We were all going toward the same gate to see the Pandas. I pushed back once, and then it turned out I was up against a baby a lady had strapped to her. I felt bad about that, but then why'd she keep pressing. I guess it's because everyone else is, and she'd feel left out, and yes, get left behind.
As I tried to follow my party, having to keep holding my ground, I'd finally had enough. I squeezed through sideways through the masses, vaulted one barrier, squeezed through sideways some more, vaulted another barrier (one of these new scissors-style expandable metal things), and walked away from it all toward some relative peace and relative quite on a bench. That's when I wrote a comment to you Peak Stupidity readers with my phone.
Strangely, in one of the many Peking subway stations (amazing job, but that's another post) we saw an actual organized line! The problem was, we weren't in it. People were 2 abreast for well over 100 ft. I figured we were doing something wrong. Actually, it wasn't that they knew something we didn't, but they were lazier. It turns out that they were all stacked up to go up the escalator, but there was a wide set of stairs too. (No, I didn't seen anyone with luggage even, requiring the escalator.) Two of us ran up the stairs and had to wait for the rest of our party. We did a lot of running up and down stairs all over the city. Then, there was that Great Wall. Moar stares! (No typo.)

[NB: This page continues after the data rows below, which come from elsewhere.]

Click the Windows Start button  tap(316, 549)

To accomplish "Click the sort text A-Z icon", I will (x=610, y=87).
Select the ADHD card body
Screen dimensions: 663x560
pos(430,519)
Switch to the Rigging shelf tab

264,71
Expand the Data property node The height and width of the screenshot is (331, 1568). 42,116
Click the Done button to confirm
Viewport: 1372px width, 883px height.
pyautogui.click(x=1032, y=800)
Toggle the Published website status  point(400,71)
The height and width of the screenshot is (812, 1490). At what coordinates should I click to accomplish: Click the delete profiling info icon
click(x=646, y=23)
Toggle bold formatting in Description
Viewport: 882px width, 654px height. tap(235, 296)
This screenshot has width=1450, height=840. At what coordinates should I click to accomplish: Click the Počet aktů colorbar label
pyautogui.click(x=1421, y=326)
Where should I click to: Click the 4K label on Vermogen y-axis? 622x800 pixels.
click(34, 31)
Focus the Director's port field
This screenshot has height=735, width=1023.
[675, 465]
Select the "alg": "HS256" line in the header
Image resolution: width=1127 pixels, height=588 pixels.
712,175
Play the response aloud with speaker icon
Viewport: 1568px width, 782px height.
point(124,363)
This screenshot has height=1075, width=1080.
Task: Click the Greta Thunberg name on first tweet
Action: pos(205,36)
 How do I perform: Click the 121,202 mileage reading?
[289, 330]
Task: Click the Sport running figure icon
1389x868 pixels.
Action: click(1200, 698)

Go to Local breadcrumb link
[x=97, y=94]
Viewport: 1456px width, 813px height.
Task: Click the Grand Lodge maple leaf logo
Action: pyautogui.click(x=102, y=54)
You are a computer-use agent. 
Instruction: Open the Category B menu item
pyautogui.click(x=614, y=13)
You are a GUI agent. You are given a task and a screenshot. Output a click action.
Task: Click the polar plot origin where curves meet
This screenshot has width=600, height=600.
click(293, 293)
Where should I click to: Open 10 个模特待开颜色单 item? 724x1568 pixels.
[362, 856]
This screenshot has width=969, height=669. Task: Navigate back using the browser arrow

PS: Again, for those who think Peak Stupidity is here to badmouth the Chinese people and their country, that's not our point. There has been and will be plenty of praise for the people and place. This bit I discussed here is true, so any Chinese readers might want to see themselves as others do, something that may just not be a Chinese thing either.
* We already had one quick one on The TrumpChi.
** The city, that is.
*** BTW, we didn't have a reason to experience Chinese healthcare on this visit, but I have learned long after that post that the system is subsidized by Government. Still, it WORKS, because it seems to be run without much involvement by bureaucrats. We could have paid double or triple the money, and it still would have been cheaper and simpler than the convoluted American "system".